(Pixel coordinate grounding data)
╭──

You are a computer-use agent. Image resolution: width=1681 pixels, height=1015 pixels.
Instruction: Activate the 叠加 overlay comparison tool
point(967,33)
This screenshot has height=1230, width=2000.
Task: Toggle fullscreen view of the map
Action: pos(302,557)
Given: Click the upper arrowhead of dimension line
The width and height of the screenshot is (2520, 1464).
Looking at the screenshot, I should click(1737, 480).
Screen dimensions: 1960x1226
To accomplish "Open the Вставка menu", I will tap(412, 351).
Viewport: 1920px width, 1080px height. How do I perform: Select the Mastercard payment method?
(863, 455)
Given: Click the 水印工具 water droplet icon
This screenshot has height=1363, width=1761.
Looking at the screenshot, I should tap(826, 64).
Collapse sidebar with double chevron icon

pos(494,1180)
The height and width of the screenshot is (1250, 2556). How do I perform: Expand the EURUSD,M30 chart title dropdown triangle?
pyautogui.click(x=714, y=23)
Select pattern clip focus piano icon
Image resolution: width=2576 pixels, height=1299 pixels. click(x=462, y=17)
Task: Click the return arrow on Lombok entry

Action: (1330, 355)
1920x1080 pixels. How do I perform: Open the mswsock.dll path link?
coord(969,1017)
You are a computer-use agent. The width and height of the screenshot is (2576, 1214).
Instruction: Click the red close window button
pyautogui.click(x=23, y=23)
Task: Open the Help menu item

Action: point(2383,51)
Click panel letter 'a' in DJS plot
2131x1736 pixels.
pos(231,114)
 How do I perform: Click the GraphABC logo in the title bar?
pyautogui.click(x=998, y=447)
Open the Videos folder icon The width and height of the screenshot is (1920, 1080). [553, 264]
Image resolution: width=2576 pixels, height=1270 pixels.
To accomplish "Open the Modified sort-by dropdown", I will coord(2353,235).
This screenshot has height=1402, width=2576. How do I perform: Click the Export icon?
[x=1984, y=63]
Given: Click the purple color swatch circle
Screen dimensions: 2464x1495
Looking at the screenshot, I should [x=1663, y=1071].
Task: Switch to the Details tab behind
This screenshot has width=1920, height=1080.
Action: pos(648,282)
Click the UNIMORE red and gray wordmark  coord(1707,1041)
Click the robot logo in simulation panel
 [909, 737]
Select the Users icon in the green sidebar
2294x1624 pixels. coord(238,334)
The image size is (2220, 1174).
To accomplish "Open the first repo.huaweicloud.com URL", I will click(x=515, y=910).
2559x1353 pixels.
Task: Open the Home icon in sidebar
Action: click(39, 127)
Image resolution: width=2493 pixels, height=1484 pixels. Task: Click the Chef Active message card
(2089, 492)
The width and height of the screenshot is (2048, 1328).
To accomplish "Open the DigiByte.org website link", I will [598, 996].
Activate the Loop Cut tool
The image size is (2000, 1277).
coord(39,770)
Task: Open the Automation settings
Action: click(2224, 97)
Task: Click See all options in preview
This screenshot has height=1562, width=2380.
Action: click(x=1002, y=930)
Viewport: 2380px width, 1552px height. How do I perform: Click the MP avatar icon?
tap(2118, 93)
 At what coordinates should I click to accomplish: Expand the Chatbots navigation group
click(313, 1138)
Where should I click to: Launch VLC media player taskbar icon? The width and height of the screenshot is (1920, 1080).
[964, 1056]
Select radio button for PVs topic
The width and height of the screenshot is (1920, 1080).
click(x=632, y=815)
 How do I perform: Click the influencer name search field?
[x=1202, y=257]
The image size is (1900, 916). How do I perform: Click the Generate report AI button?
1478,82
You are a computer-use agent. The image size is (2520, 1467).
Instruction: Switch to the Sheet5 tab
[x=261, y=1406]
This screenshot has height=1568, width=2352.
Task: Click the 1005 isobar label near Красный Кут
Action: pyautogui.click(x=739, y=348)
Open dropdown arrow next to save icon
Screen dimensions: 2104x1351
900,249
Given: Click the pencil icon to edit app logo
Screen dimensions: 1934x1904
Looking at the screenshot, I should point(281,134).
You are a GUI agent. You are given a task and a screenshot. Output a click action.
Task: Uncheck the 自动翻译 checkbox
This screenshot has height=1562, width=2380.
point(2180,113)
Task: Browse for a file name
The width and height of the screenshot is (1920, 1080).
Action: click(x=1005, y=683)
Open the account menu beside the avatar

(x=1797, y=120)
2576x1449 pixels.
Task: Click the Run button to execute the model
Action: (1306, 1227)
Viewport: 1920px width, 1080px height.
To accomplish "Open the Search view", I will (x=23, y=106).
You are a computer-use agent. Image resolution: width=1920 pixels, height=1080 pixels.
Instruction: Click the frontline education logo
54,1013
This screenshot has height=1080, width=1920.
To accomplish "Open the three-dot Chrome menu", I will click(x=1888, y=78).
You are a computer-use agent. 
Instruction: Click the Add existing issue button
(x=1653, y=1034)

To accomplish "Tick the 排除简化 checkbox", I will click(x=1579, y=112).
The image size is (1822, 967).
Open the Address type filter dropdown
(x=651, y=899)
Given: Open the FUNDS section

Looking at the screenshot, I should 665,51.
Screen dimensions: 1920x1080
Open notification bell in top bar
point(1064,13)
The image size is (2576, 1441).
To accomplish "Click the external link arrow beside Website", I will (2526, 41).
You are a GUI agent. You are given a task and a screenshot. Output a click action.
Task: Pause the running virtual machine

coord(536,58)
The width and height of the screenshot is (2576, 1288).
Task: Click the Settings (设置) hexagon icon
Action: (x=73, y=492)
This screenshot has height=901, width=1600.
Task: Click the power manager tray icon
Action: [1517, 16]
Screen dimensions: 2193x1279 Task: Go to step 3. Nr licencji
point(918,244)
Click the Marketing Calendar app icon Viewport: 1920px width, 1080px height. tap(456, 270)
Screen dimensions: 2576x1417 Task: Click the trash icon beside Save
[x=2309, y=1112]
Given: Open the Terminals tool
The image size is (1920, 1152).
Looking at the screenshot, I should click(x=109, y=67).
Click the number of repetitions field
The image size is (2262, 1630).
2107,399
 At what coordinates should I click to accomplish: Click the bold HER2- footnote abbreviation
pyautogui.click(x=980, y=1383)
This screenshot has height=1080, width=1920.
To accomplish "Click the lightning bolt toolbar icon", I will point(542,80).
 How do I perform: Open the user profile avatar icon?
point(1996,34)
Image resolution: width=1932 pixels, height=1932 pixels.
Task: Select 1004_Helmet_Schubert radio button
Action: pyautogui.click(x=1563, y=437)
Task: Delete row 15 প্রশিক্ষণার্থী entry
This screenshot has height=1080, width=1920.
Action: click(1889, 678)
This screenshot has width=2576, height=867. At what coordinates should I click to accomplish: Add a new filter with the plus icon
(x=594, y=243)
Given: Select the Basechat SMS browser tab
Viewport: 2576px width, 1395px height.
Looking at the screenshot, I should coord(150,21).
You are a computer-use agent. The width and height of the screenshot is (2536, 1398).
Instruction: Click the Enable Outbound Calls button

╰──

EXERCISE. From the entries above, return exactly the line containing "Instruction: Click the red", the line containing "Open the Videos", and all lines between, and nothing else.

YOUR SOLUTION.
Instruction: Click the red close window button
pyautogui.click(x=23, y=23)
Task: Open the Help menu item

Action: point(2383,51)
Click panel letter 'a' in DJS plot
2131x1736 pixels.
pos(231,114)
 How do I perform: Click the GraphABC logo in the title bar?
pyautogui.click(x=998, y=447)
Open the Videos folder icon The width and height of the screenshot is (1920, 1080). [553, 264]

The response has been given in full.